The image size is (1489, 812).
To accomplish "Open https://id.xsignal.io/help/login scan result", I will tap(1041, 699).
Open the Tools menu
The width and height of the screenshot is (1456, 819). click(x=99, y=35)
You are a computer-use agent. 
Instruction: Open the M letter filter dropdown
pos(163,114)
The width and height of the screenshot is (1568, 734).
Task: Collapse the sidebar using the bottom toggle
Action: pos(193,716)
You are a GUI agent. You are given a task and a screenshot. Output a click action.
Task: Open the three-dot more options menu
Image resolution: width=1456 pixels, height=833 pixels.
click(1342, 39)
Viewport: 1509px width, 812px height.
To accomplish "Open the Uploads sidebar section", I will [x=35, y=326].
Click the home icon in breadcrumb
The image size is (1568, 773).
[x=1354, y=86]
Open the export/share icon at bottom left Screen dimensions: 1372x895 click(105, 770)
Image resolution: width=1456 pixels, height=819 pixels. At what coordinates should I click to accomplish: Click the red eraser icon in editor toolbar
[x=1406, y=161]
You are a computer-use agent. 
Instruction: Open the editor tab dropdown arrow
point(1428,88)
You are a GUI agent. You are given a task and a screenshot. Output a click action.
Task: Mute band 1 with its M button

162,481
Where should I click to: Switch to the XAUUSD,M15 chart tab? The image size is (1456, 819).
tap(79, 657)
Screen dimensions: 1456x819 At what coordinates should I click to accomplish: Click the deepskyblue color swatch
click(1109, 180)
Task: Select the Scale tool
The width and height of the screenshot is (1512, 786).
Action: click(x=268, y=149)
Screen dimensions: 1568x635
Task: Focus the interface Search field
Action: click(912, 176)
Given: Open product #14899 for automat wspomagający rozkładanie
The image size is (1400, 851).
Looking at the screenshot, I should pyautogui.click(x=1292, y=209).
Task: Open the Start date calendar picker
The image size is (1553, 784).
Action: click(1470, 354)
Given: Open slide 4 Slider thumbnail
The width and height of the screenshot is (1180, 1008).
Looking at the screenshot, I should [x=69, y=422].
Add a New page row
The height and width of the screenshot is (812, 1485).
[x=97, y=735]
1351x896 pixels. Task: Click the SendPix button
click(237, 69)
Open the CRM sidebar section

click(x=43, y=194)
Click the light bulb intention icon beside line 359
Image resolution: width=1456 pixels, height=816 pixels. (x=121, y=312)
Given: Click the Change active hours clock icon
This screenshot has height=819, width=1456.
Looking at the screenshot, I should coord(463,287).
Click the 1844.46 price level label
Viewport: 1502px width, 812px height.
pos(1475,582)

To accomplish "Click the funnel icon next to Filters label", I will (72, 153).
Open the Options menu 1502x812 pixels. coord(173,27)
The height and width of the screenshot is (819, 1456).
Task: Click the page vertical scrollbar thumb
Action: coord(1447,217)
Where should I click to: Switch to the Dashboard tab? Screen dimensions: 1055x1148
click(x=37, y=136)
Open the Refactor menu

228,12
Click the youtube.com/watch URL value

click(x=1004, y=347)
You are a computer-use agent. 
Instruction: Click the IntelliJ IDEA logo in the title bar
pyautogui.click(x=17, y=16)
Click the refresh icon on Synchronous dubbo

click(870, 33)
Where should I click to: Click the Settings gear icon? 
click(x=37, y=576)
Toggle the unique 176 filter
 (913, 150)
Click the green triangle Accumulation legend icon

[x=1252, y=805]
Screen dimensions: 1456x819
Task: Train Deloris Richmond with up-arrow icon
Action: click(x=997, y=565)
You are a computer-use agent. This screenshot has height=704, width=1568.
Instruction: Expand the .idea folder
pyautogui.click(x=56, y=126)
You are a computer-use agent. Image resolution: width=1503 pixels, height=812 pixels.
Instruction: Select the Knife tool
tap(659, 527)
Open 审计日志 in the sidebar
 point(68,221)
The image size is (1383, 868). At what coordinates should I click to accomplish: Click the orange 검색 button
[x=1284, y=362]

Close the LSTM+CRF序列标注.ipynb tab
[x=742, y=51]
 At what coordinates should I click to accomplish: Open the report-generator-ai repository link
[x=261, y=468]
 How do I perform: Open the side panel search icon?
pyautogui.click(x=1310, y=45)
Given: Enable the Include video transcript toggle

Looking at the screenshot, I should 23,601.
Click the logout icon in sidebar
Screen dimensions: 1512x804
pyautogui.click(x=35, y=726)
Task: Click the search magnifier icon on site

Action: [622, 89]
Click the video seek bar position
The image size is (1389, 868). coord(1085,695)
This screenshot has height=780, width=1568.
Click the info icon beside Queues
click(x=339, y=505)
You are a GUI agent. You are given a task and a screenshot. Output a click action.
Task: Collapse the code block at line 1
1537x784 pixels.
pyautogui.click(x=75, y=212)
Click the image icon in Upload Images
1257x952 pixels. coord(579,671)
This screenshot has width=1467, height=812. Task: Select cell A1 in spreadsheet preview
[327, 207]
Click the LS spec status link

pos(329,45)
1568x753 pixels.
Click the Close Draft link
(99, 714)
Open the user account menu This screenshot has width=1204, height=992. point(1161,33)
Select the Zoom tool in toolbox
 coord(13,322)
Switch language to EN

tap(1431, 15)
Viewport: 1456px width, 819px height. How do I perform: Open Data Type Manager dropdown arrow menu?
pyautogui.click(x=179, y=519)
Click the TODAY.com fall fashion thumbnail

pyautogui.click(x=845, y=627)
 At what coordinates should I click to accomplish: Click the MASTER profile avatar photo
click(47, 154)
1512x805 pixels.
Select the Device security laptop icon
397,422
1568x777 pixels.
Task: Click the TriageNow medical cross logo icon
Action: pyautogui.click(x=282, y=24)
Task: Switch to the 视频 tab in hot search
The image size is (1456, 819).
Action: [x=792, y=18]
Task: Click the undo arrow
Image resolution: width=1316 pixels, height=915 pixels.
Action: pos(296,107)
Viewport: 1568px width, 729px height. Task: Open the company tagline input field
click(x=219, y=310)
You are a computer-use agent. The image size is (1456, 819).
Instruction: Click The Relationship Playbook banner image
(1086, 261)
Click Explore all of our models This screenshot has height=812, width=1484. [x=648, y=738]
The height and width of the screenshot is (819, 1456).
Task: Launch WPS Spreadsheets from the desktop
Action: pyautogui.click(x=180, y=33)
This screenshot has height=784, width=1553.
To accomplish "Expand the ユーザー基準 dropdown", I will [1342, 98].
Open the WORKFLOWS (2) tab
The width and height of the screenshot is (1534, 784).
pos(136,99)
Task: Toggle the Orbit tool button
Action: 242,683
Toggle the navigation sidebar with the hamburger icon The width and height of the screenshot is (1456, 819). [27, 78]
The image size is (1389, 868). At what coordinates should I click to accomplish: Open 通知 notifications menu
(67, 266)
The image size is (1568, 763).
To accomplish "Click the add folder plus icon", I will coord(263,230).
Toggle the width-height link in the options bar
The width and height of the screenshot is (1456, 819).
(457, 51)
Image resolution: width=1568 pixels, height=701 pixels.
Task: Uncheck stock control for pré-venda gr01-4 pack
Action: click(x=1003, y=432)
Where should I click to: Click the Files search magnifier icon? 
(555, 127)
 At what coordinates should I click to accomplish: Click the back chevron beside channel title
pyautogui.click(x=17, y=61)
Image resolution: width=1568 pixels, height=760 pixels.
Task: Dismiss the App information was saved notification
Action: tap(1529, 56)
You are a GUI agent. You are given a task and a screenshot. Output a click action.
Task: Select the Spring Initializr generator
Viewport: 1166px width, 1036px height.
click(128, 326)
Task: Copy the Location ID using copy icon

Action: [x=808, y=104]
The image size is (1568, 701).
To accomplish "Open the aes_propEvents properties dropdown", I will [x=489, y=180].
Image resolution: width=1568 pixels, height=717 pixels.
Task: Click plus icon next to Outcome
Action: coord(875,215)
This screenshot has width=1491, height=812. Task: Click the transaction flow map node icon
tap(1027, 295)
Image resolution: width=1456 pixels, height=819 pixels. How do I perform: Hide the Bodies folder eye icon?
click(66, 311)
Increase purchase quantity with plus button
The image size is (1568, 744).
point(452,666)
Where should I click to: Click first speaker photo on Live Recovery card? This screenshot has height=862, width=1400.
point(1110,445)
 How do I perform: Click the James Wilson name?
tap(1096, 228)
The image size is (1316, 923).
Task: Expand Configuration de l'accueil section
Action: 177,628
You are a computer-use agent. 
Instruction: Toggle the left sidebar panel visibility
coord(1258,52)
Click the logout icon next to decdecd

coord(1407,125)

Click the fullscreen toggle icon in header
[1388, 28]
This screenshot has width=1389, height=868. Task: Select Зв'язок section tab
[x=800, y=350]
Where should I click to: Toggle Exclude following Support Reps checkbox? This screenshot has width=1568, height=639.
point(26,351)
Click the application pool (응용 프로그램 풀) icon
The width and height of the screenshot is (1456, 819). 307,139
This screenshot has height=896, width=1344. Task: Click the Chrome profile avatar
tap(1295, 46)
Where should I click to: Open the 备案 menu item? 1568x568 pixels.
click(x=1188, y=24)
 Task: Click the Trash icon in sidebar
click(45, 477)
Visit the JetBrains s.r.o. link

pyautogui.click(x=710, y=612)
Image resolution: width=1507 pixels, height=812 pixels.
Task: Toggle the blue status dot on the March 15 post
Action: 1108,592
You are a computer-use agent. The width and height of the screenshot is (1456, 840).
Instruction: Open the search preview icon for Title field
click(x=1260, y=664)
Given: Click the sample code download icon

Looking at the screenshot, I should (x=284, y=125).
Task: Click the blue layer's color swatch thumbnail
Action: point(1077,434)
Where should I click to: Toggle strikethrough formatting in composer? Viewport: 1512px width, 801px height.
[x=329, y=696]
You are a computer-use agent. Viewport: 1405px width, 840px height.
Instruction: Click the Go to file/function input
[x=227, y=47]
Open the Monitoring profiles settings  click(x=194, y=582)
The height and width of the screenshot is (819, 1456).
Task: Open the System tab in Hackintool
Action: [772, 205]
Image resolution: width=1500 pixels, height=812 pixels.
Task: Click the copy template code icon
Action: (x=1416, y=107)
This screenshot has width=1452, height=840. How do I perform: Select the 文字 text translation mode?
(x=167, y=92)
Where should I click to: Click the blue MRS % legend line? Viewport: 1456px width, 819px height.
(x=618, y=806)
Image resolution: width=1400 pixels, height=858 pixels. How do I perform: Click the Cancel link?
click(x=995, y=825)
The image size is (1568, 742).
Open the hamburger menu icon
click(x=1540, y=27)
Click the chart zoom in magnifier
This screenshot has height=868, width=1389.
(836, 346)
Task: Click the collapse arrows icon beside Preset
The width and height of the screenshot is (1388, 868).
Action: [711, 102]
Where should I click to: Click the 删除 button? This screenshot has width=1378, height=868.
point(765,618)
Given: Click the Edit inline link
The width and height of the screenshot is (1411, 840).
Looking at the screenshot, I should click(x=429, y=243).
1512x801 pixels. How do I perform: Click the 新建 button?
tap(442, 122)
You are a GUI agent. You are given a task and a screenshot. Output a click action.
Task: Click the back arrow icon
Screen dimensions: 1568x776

★ ★ ★ ★ ★ ★ ★

Lines to set down from above: the line with "Task: Open the three-dot more options menu", the line with "Task: Open the Start date calendar picker", and every line between, each exactly as written.

● YOUR RESPONSE
Task: Open the three-dot more options menu
Image resolution: width=1456 pixels, height=833 pixels.
click(1342, 39)
Viewport: 1509px width, 812px height.
To accomplish "Open the Uploads sidebar section", I will [x=35, y=326].
Click the home icon in breadcrumb
The image size is (1568, 773).
[x=1354, y=86]
Open the export/share icon at bottom left Screen dimensions: 1372x895 click(105, 770)
Image resolution: width=1456 pixels, height=819 pixels. At what coordinates should I click to accomplish: Click the red eraser icon in editor toolbar
[x=1406, y=161]
You are a computer-use agent. 
Instruction: Open the editor tab dropdown arrow
point(1428,88)
You are a GUI agent. You are given a task and a screenshot. Output a click action.
Task: Mute band 1 with its M button

162,481
Where should I click to: Switch to the XAUUSD,M15 chart tab? The image size is (1456, 819).
tap(79, 657)
Screen dimensions: 1456x819 At what coordinates should I click to accomplish: Click the deepskyblue color swatch
click(1109, 180)
Task: Select the Scale tool
The width and height of the screenshot is (1512, 786).
Action: click(x=268, y=149)
Screen dimensions: 1568x635
Task: Focus the interface Search field
Action: click(912, 176)
Given: Open product #14899 for automat wspomagający rozkładanie
The image size is (1400, 851).
Looking at the screenshot, I should pyautogui.click(x=1292, y=209).
Task: Open the Start date calendar picker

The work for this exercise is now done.